Embeddings for Spatio-temporal Forecasting

An analysis of various embeddings methods for spatio-temporal forecasting.


Time series forecasting is an interdisciplinary field that affects various domains, including finance and healthcare, where autoregressive modeling is used for informed decision-making. While many forecasting techniques focus solely on the temporal or spatial relationships within the input data, we have found that few use both. Our goal was to compare two SOTA spatiotemporal models, the STAEformer and the Spacetimeformer, and determine why one works better than the other. The papers on both models did not feature each other in their benchmark evaluations, and we thought that analyzing their embeddings and identifying their failure modes could offer new insights on what exactly the models are learning from the dataset. We hypothesized that the Spacetimeformer would perform better as its proposed approach, sequence flattening with Transformer-based processing, seems to offer a more flexible and dynamic representation of spatiotemporal relationships that doesn’t depend on predefined variable graphs. We focused on forecasting in the field of traffic congestion, which is a pervasive challenge in urban areas.

We focused on two SOTA spatiotemporal models that were evaluated on traffic forecasting datasets. The first is the STAEformer . STAEformer proposes a novel adaptive embedding that learns the spatio-temporal relations in the dataset. In their architecture, the input embedding is generated by combining the projected raw data (denoted by \(E_p\) in the embedding layer) with temporal embeddings (\(E_f\)) and the adaptive embeddings (\(E_a\)), which was used instead of an embedding solely focused on capturing spatial relations. This output is then fed into temporal and spatial transformer layers, followed by a regression layer.

Architecture of the Spatio-Temporal Adaptive Embedding transformer (STAEformer).

The second is the Spacetimeformer . Spacetimeformer uses embeddings generated from breaking down standard embeddings into elongated spatiotemporal sequences. The idea behind doing this is to enable the downstream tasks to learn direct relationships between variables at every timestep. In their architecture, these embeddings are fed into a variant of the transformer model using local, global, and cross self-attention. The figure below shows an intuitive visualization for this idea.

Architecture of the Spacetimeformer Embedding.

————

**To-do list:**
1. Answer these questions from the spatio-temporal forecasting text:
(a) Which two spatiotemporal models did the authors set out to compare?
(b) In which field of forecasting did the authors focus their work?
(c) What three kinds of self-attention does the Spacetimeformer's transformer variant use?
2. In the records, rewrite the lines beginning with the line that contains "Viewport: 1178px width, 666px" and continuing through the line that contains "Action: [49, 475]". Replace "Viewport" with "Window", keep everything else unchanged, and return only those lines.
The text and the records that follow it have no connection to each other.

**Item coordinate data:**
————

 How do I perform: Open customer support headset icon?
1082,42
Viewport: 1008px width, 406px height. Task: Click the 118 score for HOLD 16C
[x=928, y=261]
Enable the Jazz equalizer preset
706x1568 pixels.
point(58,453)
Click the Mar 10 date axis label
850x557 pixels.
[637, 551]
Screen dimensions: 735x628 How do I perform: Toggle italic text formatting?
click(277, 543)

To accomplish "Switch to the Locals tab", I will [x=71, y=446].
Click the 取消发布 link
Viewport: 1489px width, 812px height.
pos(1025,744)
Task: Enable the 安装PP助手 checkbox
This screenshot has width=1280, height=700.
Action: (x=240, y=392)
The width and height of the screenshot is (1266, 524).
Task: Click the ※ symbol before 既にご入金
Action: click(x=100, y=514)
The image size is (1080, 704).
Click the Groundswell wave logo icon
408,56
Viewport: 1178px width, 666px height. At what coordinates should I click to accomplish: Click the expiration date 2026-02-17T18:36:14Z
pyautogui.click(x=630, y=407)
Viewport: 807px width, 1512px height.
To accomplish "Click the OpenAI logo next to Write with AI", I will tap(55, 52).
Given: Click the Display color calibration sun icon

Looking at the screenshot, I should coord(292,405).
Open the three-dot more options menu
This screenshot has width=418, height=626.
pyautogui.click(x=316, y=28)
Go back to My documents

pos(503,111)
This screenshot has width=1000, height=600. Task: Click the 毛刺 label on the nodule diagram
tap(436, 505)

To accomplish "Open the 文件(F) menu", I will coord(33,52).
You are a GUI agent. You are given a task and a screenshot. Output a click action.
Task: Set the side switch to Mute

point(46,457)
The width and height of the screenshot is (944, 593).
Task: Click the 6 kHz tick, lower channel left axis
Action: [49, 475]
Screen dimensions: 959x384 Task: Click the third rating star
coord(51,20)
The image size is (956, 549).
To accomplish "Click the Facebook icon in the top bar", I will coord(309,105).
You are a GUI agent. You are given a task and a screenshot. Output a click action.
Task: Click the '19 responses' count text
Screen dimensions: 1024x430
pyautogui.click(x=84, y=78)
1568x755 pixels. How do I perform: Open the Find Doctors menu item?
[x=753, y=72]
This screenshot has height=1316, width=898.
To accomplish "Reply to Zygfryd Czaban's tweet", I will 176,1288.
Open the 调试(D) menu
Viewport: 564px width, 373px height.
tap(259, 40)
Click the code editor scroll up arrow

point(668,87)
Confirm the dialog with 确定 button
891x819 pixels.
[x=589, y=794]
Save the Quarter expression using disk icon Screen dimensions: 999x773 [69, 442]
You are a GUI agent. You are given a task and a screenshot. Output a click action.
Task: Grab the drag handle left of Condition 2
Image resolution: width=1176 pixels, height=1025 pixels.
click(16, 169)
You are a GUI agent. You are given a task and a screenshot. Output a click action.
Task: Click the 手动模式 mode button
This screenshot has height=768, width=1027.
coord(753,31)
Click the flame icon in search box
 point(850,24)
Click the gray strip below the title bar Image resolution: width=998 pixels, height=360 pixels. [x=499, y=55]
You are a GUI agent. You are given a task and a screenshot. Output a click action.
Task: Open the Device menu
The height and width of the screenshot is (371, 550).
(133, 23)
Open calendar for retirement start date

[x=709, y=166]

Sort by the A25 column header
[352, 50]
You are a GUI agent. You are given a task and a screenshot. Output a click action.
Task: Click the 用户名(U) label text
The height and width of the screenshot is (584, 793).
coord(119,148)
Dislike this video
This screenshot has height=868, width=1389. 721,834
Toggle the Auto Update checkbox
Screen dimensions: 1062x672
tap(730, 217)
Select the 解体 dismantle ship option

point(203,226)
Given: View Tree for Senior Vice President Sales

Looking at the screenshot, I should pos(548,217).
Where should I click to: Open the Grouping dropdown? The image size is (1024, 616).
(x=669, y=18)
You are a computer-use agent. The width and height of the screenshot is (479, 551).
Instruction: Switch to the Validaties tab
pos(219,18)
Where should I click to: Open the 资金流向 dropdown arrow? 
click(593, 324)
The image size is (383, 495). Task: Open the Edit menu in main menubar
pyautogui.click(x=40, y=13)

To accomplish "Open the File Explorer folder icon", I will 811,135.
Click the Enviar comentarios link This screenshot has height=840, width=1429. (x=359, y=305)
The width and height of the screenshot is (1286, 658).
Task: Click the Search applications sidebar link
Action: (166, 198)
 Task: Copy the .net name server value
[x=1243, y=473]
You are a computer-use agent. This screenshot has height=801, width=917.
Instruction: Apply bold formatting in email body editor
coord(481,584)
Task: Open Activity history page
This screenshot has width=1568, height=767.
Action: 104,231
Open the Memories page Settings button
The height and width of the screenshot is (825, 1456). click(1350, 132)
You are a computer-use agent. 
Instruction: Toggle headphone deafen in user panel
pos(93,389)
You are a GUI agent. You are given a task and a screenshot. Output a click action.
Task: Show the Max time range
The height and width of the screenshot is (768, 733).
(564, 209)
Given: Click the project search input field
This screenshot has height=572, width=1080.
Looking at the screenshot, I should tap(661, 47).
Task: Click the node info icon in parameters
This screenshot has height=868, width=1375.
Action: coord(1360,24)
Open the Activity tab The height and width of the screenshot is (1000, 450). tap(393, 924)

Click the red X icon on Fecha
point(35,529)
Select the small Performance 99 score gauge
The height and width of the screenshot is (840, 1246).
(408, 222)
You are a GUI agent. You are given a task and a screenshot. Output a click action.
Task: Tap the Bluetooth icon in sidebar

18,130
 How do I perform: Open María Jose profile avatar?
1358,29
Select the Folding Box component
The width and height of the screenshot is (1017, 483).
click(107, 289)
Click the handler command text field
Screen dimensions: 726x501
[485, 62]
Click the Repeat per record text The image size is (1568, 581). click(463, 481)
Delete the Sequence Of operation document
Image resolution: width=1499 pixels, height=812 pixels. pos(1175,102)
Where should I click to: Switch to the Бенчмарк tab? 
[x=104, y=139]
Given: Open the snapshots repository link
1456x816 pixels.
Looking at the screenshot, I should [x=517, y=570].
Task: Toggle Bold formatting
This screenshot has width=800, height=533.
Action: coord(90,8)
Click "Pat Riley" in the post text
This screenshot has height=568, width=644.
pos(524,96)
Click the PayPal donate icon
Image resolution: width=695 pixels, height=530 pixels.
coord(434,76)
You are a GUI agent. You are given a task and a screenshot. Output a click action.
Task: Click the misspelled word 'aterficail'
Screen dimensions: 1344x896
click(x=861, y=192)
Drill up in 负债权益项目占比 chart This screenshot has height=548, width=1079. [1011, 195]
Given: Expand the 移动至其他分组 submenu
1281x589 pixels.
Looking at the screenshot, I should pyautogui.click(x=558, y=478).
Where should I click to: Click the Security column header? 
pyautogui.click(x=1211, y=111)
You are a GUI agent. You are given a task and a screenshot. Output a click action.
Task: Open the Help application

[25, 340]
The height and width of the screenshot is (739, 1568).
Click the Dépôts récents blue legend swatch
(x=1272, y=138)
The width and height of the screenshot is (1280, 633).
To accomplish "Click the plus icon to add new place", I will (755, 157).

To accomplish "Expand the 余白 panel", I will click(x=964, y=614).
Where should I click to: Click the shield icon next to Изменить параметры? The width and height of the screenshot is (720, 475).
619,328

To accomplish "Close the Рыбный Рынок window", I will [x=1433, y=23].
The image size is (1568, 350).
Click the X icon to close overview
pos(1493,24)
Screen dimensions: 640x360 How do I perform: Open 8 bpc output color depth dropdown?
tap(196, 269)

————

**Answers to each task:**
1.
(a) The STAEformer and the Spacetimeformer.
(b) Traffic congestion forecasting.
(c) Local, global, and cross self-attention.

2.
Window: 1178px width, 666px height. At what coordinates should I click to accomplish: Click the expiration date 2026-02-17T18:36:14Z
pyautogui.click(x=630, y=407)
Window: 807px width, 1512px height.
To accomplish "Click the OpenAI logo next to Write with AI", I will tap(55, 52).
Given: Click the Display color calibration sun icon

Looking at the screenshot, I should coord(292,405).
Open the three-dot more options menu
This screenshot has width=418, height=626.
pyautogui.click(x=316, y=28)
Go back to My documents

pos(503,111)
This screenshot has width=1000, height=600. Task: Click the 毛刺 label on the nodule diagram
tap(436, 505)

To accomplish "Open the 文件(F) menu", I will coord(33,52).
You are a GUI agent. You are given a task and a screenshot. Output a click action.
Task: Set the side switch to Mute

point(46,457)
The width and height of the screenshot is (944, 593).
Task: Click the 6 kHz tick, lower channel left axis
Action: [49, 475]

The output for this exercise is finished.